Let’s take a look, from bottom up. At the base you’ve got Nanjing cloud-pattern brocade swirling around in gold, blue and turquoise to represent Jiangsu’s three main waterways; the Yangtze River, the Huaihe River and the Grand Canal. It’s a sympathetic nod to nature and culture, although there’s not much more of that. From here on up it’s all about technology and the future.

At the centre of the float is an “invincible super computer” (I quote here from the design explanation); a large screen essentially, with a clear message. Just as the float rolled onto CCTV’s live stream the words, “strong economy”, lit up on the screen, like the ubiquitous red and white slogan banner.

In prime position up front is a bathyscaphe; which I am sure you know is a kind of deep-water vessel which takes people to the depths of the ocean for scientific, and perhaps other, pursuits. This one comes with a robot popping out the top to say hello. To balance it out at the rear of the float is a real person suspended within a compass-like ring. Does her air-born performance represent Jiangsu’s achievements in space too? I’ll let you decide.

To top it off is a slanted multi-lane running machine which sports five men and women who stand for the courageous and innovative people of Jiangsu, so we are told. Clad in tight-fitting silver suits that look like something out of Austin Powers, they run together to a never-ending finish line.

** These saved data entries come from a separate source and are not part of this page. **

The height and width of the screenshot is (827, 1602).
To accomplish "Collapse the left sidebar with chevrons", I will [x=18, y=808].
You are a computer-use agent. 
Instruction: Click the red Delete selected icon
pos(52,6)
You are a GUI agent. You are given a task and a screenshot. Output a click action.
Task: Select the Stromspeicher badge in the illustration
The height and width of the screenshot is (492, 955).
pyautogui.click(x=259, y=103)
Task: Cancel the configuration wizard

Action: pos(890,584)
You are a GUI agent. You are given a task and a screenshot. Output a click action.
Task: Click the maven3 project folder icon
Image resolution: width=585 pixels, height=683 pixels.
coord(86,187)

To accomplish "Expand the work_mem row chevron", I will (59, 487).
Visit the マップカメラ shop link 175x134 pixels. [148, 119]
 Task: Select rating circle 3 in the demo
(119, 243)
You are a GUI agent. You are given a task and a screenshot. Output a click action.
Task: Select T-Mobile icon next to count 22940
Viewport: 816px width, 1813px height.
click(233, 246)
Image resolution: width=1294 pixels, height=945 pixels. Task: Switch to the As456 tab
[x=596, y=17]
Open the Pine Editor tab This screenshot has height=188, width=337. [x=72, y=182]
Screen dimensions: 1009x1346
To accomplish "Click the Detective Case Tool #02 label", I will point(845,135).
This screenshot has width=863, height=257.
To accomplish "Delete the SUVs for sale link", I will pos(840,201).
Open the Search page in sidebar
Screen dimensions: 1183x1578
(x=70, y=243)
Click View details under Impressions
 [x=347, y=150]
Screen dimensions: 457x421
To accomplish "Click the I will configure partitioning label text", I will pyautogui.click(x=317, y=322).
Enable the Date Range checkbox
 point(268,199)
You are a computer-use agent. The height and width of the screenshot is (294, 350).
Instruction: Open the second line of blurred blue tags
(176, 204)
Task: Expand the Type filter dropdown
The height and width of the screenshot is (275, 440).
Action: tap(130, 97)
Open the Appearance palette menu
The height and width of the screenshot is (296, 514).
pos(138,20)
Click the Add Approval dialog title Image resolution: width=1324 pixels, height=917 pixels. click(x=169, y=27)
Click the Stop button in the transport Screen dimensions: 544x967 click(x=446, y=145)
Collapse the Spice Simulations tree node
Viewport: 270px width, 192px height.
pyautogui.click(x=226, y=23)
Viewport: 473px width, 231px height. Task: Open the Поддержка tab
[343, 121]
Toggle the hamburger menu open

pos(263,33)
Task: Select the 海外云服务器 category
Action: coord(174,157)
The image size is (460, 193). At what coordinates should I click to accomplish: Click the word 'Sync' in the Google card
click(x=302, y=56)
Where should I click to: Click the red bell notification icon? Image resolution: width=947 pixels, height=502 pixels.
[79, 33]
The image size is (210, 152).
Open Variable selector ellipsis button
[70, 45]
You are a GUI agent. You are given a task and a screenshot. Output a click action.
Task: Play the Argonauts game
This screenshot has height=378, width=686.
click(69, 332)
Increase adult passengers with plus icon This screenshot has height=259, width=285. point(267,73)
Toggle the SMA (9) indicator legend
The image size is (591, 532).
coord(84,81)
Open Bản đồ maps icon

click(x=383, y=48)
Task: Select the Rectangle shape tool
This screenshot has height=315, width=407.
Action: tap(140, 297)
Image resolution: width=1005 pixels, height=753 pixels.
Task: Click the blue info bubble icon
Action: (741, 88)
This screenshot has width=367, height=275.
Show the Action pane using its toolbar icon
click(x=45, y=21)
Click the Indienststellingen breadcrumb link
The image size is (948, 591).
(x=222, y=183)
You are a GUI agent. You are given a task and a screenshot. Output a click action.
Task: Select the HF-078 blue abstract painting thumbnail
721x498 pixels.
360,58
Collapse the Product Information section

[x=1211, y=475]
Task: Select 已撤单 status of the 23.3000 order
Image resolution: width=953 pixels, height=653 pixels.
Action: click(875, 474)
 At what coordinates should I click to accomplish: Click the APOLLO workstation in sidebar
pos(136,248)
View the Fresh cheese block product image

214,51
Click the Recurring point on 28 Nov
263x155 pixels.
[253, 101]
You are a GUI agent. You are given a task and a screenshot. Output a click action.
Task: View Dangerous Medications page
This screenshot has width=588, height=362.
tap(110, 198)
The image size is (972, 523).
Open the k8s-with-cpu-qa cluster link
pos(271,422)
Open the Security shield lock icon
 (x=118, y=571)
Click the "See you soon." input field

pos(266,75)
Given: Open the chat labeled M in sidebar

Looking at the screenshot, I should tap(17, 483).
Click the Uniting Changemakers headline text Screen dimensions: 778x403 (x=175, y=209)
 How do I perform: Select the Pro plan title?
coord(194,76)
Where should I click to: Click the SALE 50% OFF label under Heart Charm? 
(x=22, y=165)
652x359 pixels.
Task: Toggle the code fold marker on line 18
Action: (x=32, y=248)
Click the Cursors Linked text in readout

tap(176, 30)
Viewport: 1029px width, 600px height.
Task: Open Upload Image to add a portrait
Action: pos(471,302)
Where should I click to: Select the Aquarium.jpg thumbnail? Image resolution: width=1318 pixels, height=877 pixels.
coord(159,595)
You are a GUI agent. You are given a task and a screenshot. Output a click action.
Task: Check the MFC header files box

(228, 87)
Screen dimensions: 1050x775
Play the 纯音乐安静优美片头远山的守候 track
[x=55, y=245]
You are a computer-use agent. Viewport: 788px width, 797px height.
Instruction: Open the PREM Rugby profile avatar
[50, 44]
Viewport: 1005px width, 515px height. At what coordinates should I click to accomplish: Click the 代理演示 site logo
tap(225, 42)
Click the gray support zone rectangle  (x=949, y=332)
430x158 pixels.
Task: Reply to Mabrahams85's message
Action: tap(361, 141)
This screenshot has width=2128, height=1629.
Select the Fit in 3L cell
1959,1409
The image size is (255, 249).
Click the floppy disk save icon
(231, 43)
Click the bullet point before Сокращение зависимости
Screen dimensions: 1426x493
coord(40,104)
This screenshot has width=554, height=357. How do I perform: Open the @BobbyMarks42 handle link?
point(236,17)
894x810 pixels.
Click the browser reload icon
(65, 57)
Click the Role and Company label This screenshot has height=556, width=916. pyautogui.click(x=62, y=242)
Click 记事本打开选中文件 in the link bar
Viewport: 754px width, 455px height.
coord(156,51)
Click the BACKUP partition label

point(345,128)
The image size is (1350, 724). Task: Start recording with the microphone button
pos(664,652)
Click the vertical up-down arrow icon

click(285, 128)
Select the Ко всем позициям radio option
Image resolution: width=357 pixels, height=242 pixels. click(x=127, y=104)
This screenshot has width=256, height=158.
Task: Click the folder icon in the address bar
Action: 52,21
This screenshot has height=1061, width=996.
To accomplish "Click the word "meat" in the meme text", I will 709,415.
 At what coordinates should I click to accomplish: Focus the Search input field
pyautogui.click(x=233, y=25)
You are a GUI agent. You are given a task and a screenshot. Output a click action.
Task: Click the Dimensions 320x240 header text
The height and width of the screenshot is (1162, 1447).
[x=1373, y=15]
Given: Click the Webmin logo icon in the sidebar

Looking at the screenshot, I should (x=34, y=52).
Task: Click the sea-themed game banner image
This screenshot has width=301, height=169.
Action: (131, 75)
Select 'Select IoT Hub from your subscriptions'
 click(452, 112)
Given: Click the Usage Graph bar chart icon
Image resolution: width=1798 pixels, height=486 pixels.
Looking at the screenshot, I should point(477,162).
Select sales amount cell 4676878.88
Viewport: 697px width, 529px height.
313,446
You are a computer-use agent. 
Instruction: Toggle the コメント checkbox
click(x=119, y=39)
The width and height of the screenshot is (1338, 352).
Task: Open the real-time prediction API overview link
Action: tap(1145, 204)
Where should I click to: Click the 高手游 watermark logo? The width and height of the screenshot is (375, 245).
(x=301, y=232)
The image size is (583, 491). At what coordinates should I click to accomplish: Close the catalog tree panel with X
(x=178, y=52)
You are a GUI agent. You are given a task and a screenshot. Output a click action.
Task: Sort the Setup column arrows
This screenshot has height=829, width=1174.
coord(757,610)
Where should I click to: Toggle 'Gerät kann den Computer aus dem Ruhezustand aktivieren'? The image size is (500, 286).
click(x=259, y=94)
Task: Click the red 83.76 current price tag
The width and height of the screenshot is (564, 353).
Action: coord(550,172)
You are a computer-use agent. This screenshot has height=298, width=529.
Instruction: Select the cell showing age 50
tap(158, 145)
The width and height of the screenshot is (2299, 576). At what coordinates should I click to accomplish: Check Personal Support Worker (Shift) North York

While the university was tasked with producing the final design, hundreds of other people were involved in the process. One of the main design features to be rejected was the S-shaped structure that puts the “su” in Jiangsu. Several initial designs also incorporated the Yangtze River Bridge (see above), an obvious choice, as it was the first heavy bridge designed and constructed using only Chinese expertise in the 1960s that became an iconic symbol of Communist China. The bridge designs get my vote, but their rejection sends a clear message that the 70th anniversary was not about nostalgia and memory, but about pushing forth and racing towards the future.